PDA

View Full Version : Disabling multitasking in Win XP


4world
01-14-2007, 07:58 AM
Hi,

I am new to this forum and was wondering if anyone can tell how to stop Win XP from switching out an application (i.e. giving nearly full CPU bandwidth to the application)? Basically disabling multitasking.

We are using .NET 2005 to write a program to send/receive data through the serial port and want to achieve full transmission speed with no gaps. Oscilloscope shows a gap which is inexplicable by looking at the coding so must be coming from Windows preemptive switching out of our application.

Thank you in advance.

Whyzman
01-14-2007, 08:38 AM
Welcome tohttp://www.pcguide.com/ubb/pcgubb.gif Forums!

I suspect we need someone much for computer savvy than I to comment, but I don't think computers actually multi-task. Processors are just really fast, and operating systems are designed to switch from one job to the next with such lightening speed that that it appears they are doing two or more jobs at the same time...

My thought is that you need to make sure that you have shut down processes that you don't need to have running and interrupting the processor from focusing on one project.

Even moving your mouse, by design, interrupts the processor...the same with the keyboard...

Sylvander
01-15-2007, 10:43 AM
"Pre-Emptive Multi-Tasking" [PMT] [used for Win32-based applications] makes the processor rattle around the jobs in the queue like a machine gun.
More than one application, each running a process, each process can run in multiple threads [Multithreading] and all threads running concurrently.
The processor spends a tiny amount of time on each thread's task and rattles around them in turn, so that any one task is given a RAPID sequence of short periods of time at the processor, and each continues until its job is completed.
Any one application running a particular process might initiate multiple threads.
e.g. Word might have one thread responding to keyboard presses to enter characters in a document; another performing spell checking or pagination; yet another spooling a document to the printer in the background.

The older "Co-Operative Multi-Tasking" [CMT] [used for Win16-based applications] worked in a similar but different way.
Each task was given the processors' time and continued until the job was completed, or the task relinquished the processor [the application yielded to other running tasks].
Only then did another task behind it in the queue get its chance at the processor.
This had the big disadvantage that if a task at the processor went into a loop, or froze, it would NEVER relinquish the processor, so no other task would ever be begun, never mind finish.

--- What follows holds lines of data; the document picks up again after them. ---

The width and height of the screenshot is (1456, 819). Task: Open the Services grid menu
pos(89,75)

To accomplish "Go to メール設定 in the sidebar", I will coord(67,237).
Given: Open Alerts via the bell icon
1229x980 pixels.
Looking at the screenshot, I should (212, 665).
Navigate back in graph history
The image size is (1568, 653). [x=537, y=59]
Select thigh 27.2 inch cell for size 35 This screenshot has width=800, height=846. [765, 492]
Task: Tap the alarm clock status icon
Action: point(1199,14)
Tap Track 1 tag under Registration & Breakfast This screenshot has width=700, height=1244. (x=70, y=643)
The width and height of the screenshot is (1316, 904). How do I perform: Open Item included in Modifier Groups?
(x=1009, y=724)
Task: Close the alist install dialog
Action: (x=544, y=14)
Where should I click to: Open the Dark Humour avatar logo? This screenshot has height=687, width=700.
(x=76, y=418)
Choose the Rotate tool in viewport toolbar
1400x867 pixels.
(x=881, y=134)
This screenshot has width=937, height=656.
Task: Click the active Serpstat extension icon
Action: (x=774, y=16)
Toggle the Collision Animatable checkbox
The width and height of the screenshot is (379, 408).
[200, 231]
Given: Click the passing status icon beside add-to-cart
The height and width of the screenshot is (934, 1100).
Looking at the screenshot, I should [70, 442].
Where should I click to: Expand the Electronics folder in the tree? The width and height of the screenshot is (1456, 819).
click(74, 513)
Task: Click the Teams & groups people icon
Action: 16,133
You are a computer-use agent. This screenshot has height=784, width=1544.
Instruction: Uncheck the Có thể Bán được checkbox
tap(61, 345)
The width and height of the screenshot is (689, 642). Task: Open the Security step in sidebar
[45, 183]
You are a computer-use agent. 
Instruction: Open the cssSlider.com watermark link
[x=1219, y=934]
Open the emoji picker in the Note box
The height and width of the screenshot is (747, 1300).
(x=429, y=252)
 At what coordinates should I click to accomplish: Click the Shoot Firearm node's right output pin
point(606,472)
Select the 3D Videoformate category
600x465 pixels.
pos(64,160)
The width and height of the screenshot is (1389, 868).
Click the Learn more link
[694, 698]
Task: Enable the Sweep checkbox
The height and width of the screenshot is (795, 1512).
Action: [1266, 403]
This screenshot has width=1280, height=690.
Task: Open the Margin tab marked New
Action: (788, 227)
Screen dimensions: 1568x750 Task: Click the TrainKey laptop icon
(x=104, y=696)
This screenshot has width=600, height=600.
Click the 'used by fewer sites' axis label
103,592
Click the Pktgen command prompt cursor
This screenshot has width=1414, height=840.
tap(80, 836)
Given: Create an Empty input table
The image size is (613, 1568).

The big improvement of PMT over CMT was that the processor chose when to begin and end working on each task, and if one or more tasks froze or looped, it had no effect on any of the other tasks, which could go ahead and complete.

16-bit Queue
Is used for simple 16-bit application programs. [Does WinXP use these?]
Each task must wait its turn in the queue and can only be handled when its turn comes.
The mouse cursor events wait in a 16-bit queue, which is why the cursor can be jerky, or freeze.

32-bit Queue
I think each thread [a running program is a process and can run one or more threads] has its own dedicated 32-bit memory space allocated as a message queue to it alone. [no other threads' queue allowed to use that space]

Whyzman
01-15-2007, 04:14 PM
In my quick searching, I cannot see anyway to shutdown multi-tasking in Windows. You can, however, increase the performance.

http://ezinearticles.com/?Improve-Multitasking-Performance-and-Overall-Computer-Performance&id=172341

I suspect that what you are actually attempting to do is probably accomplished by a specially written software program that buggers with the interrupts and keeps the processor focused where you want it...

jlreich
01-15-2007, 06:40 PM
In task manager you can set the priority of any process higher or lower. I know this is not something you would want to have to do on every boot on every machine, but I know there is a way to do this without requiring user intervention.

If the priority were set higher it would get interrupted less often and for less time when it did get interrupted.

Hopefully that will at least point you in the right direction. :)

saphalline
01-18-2007, 02:16 PM
There's a standard class in the .NET framework for setting the process/thread priority (http://msdn.microsoft.com/library/default.asp?url=/library/en-us/cpref/html/frlrfsystemdiagnosticsprocesspriorityclassclasstop ic.asp) in the code. There's also a way to set the priority of an executable by adding parameters to the command line of a shortcut. Both methods would work well enough in this case, I imagine. Just keep in mind that using .NET 2005 on a serial port is a bit silly :p so your results are difficult to predict.